We need a positive securitization of people with mental illness and unhoused, which reinforces the sense of solidarity with them and encourages solutions to the root causes of displacement. The aim is to harness the power of the concept of security to forge coalitions and action plans to affect those with mental illness significantly and who are unhoused.
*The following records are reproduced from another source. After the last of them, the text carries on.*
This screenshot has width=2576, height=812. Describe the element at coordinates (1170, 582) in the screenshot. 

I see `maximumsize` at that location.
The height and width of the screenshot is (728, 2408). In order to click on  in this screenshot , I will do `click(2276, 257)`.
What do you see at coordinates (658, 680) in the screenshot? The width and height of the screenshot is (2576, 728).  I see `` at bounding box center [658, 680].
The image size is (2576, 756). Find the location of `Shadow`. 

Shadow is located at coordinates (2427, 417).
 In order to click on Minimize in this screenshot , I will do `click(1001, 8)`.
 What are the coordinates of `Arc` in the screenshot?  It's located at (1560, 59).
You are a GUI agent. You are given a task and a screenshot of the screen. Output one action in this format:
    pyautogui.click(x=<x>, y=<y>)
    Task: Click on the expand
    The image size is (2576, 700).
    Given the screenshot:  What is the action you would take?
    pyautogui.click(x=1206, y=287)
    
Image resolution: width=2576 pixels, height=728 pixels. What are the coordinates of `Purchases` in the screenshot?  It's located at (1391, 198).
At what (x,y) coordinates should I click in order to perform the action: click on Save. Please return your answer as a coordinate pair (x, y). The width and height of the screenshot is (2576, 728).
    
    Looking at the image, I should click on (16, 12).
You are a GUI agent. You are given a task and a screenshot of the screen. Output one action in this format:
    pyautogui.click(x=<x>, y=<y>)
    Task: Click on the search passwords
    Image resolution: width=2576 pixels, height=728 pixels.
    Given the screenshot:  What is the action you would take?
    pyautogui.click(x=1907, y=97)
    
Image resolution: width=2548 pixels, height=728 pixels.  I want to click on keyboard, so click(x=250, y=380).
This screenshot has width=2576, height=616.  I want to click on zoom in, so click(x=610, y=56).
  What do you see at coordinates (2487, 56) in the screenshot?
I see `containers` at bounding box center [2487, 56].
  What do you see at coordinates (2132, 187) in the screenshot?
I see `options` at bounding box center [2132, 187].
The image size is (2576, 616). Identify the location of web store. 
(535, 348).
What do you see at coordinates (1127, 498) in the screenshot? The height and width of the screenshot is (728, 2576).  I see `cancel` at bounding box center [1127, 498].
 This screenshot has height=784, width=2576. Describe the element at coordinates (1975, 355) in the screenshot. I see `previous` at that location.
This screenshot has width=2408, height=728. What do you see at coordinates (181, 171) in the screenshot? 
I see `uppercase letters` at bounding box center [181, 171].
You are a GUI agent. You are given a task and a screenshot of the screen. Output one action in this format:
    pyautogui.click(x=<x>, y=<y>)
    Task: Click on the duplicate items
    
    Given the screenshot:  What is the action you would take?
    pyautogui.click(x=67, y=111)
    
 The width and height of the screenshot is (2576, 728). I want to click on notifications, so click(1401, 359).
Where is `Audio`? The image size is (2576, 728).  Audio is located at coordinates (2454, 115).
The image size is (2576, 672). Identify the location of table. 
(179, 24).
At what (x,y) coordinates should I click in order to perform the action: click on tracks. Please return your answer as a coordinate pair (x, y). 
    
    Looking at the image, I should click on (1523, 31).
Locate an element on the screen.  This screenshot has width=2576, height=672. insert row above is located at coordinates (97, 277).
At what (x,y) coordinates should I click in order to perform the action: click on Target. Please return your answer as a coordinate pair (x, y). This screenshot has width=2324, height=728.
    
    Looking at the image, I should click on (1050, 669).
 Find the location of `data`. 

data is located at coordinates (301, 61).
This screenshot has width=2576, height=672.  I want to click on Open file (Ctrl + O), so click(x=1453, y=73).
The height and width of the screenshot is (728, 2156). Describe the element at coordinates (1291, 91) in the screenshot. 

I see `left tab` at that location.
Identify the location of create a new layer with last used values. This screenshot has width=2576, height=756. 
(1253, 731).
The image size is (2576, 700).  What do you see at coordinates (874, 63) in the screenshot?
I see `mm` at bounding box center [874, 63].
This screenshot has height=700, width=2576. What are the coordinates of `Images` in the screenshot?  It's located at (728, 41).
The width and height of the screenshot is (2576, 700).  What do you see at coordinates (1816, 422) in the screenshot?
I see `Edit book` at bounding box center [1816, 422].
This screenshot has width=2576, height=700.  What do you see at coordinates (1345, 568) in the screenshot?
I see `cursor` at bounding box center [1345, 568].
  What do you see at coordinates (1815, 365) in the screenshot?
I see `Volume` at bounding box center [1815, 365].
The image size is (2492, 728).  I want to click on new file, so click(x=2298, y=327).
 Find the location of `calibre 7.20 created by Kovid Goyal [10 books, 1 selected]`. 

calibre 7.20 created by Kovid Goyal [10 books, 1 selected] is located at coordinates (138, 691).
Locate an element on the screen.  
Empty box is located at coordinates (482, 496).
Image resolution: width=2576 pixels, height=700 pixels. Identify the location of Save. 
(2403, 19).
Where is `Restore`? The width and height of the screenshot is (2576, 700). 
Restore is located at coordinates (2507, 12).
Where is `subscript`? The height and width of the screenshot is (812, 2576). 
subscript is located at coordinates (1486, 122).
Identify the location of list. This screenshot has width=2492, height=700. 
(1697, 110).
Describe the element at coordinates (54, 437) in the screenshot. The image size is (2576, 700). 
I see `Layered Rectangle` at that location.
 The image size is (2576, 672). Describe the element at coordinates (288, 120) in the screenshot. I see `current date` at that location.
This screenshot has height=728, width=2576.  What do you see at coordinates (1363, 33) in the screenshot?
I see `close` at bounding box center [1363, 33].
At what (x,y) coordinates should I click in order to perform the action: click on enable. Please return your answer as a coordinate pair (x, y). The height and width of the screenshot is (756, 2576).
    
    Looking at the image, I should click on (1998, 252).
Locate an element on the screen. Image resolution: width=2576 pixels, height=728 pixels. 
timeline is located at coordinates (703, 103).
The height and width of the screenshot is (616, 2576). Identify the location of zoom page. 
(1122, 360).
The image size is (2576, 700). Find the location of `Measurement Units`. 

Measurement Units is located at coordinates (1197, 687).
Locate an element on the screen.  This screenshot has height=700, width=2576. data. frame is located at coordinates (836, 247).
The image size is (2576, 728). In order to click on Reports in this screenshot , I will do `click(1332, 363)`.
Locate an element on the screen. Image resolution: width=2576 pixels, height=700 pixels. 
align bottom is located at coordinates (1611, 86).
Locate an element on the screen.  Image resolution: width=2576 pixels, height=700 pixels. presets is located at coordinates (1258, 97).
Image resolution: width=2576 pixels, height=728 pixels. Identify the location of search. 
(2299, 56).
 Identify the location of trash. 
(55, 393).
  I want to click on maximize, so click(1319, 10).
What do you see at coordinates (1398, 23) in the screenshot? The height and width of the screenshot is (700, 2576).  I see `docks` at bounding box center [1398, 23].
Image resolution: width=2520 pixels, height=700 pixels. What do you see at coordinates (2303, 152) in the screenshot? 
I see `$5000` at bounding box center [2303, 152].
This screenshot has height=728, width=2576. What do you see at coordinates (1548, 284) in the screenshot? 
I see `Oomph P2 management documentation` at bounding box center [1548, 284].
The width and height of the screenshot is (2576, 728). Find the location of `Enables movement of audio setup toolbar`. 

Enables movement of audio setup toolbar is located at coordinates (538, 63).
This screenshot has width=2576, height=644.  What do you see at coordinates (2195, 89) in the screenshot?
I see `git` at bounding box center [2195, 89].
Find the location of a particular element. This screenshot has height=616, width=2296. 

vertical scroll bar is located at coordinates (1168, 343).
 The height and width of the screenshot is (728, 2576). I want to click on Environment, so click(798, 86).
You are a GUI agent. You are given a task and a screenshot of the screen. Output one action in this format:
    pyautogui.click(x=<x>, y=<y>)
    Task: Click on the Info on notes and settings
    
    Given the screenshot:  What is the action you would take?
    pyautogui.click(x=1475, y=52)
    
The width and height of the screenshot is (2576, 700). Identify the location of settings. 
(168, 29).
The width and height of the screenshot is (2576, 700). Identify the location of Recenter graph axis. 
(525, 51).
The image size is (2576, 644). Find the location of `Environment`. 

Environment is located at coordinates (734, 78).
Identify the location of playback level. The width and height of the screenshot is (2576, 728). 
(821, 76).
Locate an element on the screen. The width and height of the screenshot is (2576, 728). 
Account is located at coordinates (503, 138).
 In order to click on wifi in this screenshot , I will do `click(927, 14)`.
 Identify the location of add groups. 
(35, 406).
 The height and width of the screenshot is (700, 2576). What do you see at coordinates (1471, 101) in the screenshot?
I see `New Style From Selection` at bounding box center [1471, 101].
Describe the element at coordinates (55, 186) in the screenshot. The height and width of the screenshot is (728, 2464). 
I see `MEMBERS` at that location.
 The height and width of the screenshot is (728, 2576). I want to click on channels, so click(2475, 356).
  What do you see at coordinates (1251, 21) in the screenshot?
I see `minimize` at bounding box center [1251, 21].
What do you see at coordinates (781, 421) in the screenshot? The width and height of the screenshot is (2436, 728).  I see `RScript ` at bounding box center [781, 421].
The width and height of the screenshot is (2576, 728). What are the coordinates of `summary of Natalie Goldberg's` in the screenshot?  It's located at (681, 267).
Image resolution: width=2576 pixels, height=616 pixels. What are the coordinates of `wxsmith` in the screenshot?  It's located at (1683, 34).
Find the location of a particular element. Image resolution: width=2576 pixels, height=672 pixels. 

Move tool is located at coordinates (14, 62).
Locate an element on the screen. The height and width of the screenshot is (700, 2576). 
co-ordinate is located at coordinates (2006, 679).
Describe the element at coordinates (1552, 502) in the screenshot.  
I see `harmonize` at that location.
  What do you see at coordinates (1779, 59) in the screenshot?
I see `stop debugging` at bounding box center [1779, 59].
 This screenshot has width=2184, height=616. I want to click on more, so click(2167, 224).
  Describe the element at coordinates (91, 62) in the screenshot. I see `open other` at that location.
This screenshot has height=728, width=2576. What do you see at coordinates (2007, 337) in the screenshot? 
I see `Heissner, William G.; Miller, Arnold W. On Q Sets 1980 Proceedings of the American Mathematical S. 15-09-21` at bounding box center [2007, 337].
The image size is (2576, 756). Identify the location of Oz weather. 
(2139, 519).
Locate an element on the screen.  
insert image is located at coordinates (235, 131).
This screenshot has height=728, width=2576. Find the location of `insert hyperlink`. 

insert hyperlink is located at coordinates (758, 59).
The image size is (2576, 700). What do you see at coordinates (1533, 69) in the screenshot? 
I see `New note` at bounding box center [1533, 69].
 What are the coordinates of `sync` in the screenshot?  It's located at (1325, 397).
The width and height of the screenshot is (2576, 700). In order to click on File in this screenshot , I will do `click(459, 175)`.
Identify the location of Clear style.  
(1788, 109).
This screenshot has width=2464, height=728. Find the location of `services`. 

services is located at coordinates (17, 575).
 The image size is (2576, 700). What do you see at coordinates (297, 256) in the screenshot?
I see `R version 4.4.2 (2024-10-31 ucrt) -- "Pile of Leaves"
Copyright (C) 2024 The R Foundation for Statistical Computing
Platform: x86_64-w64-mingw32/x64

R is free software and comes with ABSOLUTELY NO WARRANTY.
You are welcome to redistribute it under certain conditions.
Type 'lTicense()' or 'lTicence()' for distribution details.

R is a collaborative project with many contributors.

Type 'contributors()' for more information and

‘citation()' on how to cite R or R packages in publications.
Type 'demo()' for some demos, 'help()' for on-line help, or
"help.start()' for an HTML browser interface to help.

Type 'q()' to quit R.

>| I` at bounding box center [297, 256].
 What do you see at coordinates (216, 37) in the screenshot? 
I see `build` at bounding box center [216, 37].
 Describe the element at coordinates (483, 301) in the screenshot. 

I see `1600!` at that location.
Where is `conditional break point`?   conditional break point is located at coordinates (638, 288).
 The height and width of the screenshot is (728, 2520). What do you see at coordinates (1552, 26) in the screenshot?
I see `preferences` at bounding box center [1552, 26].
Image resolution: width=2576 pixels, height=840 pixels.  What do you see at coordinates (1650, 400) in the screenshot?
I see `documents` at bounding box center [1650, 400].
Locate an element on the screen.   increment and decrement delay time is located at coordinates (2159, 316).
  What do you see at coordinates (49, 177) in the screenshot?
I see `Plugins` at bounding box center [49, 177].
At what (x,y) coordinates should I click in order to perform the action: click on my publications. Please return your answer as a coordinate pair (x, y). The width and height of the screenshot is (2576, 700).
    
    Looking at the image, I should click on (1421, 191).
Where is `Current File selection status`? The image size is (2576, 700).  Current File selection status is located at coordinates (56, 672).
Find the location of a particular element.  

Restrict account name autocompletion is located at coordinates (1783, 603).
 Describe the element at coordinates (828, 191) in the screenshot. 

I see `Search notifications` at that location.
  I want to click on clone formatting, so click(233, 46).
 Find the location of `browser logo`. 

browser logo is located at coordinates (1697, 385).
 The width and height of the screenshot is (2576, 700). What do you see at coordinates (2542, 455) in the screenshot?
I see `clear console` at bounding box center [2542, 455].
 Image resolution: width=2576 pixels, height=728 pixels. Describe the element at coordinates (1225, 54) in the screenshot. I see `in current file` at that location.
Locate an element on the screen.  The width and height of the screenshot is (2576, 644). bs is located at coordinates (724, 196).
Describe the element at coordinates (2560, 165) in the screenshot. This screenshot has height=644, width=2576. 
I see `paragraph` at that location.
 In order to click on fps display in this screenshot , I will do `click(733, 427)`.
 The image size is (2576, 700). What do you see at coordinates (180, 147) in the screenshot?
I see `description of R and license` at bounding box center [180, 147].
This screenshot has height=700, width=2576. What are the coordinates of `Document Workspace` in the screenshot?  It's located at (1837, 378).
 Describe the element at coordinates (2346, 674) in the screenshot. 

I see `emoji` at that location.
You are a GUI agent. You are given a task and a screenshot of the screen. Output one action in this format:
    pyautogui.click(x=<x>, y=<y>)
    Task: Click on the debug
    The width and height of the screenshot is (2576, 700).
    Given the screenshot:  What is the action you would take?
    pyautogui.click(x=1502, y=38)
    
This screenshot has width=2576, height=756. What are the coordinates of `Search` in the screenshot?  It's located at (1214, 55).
We have moved beyond using the term “asylum” for people in institutions. We need to keep it that way. We relegate asylum to those fleeing persecution from one country and seeking safety and security in another. There is no room for institutional asylums within one’s country. We have a history of creating “asylums” for Native Americans with devastating impacts. We have no doubts that the problem is that the treatment system is inadequate. Still, the return to institutional incarceration is certainly not the answer or any part of the solution.
James Lomastro chairs the Veterans Services Work Group for Dignity Alliance MA. His expertise includes rehabilitation, behavioral health, addictions, and senior care, while special interests include Small Houses (vs. large institutional living for veterans and others), decarceration, and social justice.